Task objective:
Print exactly the lines of the listing below from the one containing "The image size is (968, 564)." through the final line, both included, and no pictures.

Material supplied:

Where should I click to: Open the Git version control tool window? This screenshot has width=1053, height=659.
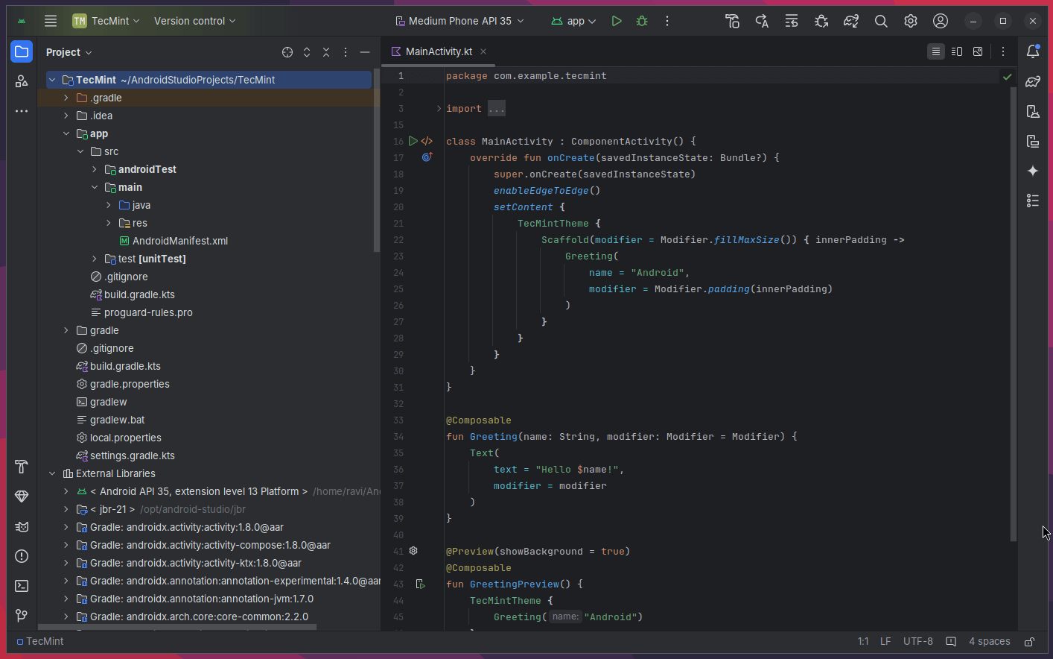[22, 616]
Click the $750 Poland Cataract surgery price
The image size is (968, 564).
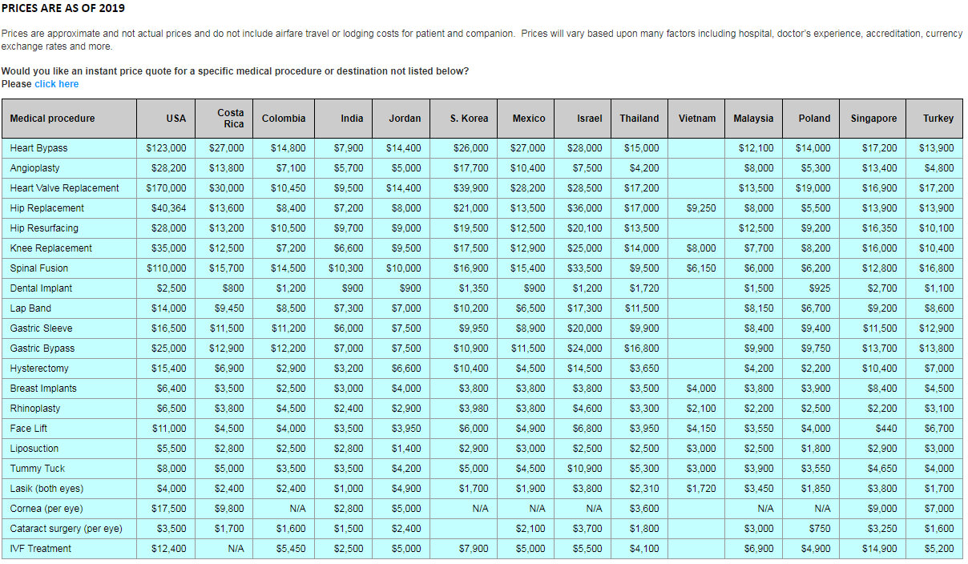pyautogui.click(x=821, y=528)
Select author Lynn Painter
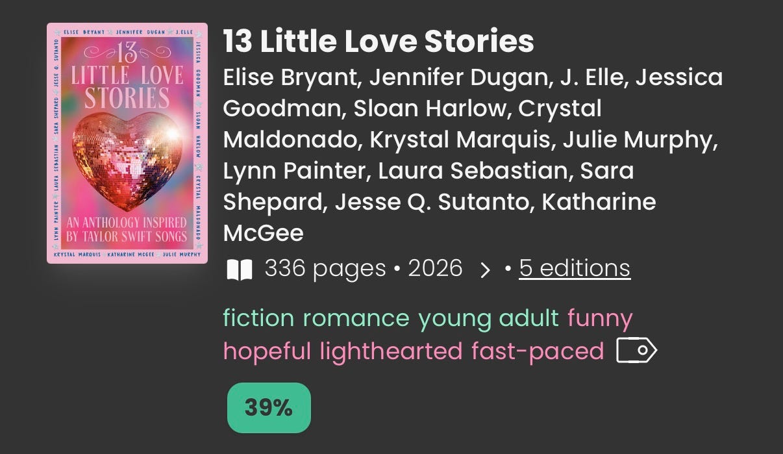This screenshot has width=783, height=454. (x=297, y=171)
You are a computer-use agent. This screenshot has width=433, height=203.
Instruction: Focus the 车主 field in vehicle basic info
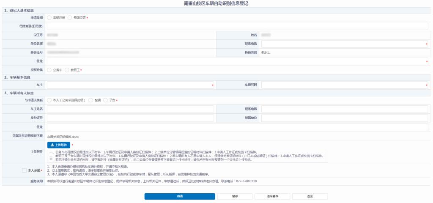(x=129, y=85)
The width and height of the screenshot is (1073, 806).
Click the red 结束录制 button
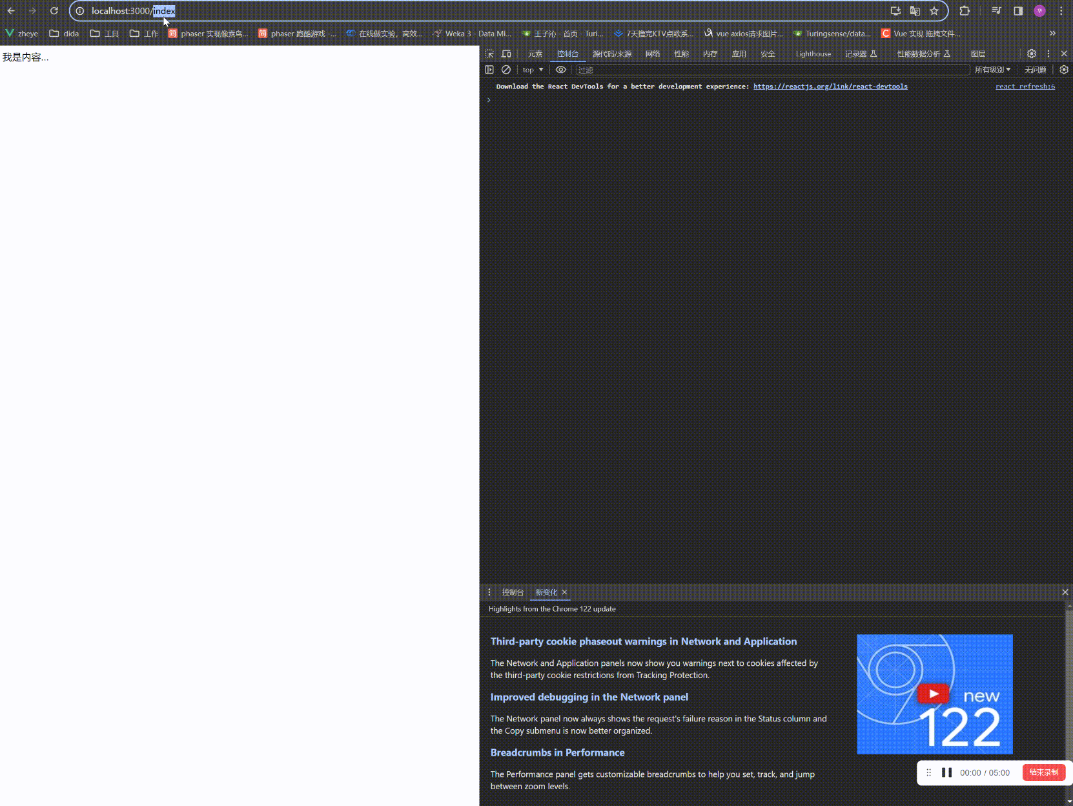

Result below:
The image size is (968, 564).
pyautogui.click(x=821, y=528)
Select author Lynn Painter
This screenshot has width=783, height=454. (x=297, y=171)
You are a computer-use agent. This screenshot has width=433, height=203.
Instruction: Focus the 车主 field in vehicle basic info
(x=129, y=85)
The width and height of the screenshot is (1073, 806).
Click the red 结束录制 button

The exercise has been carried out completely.